ランサムウェアによるサイバー攻撃のリスクが急増するなか、その脅威は今や国内の医療機関にも及んでいる。実際に日本国内でもランサムウェアにより医療情報システムが利用不可となり、患者診療の継続性に影響を与える事案が報告されている。

法令上、病院は個人データの漏洩、滅失、毀損を防止するための必要かつ適切な安全管理措置を講じる義務を負っている。さらに、電子カルテなどは、法的な保存期限を定められた法定保存文書であり、この文書が暗号化され復旧不可となることは、その病院にとって医師法・医療法等の各種法令違反となるおそれがある。ランサムウェアによる被害は、病院において様々な不利益をもたらすといえる。

このような状況のもと、21年10月に厚生労働省「医療情報システムの安全管理に関するガイドライン(5.1版)」(以下、厚労省安全管理GL)の別添資料として、「医療機関のサイバーセキュリティ対策チェックリスト」「医療情報システム等の障害発生時の対応フローチャート」が公開されている。この資料は、サイバー攻撃全般を想定した対応策を定義し、有用性の高いものである一方、当今の医療機関が直面するランサムウェアという固有事例への対応を検討する上でのポイントについて、より深く補足されることが望ましいと考えられる。

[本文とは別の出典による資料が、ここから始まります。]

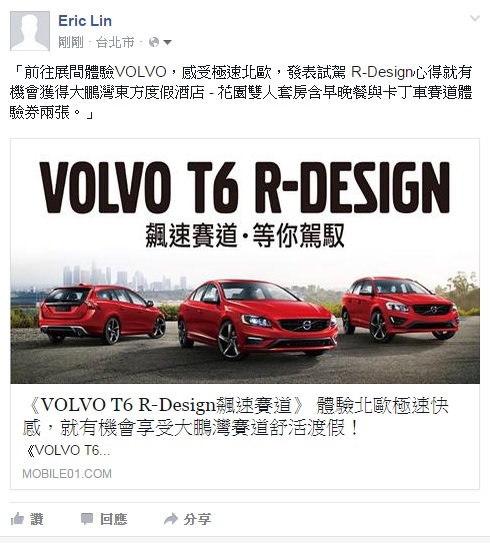
Task: Open Eric Lin's profile avatar
Action: point(30,31)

こうした背景のもと、「医療」分科会のワーキンググループでは、一般社団法人医療ISACとの連携のもと、セキュリティ面の経済的・人的リソースが十分でない状況下でランサムウェア対策を検討しようとする医療機関を想定読者として、ランサムウェア対応上の重要な検討ポイントを整理の上、本ガイダンスにて取りまとめた。具体的には、厚労省安全管理GL別添資料の内容を踏まえた観点より、ランサムウェアへの対応を検討する際に、どのような陥りやすいリスク(落とし穴)があり、それを回避するため、どのような検討を最低限行うべきなのかについてまとめている。

本ガイダンスは単独でも医療機関においてランサムウェア対応を検討するための資料として構成しているが、あくまで厚労省安全管理GLの別添資料を補足するものという位置付けになる。そのため、厚労省安全管理GL別添資料もあわせて確認のうえ、本ガイダンスを利活用することが推奨される。

最後に、本ガイダンスの制定に尽力いただいた「医療」分科会のワーキンググループ参加者、及び一般社団法人医療ISACのご支援に感謝を申し上げる。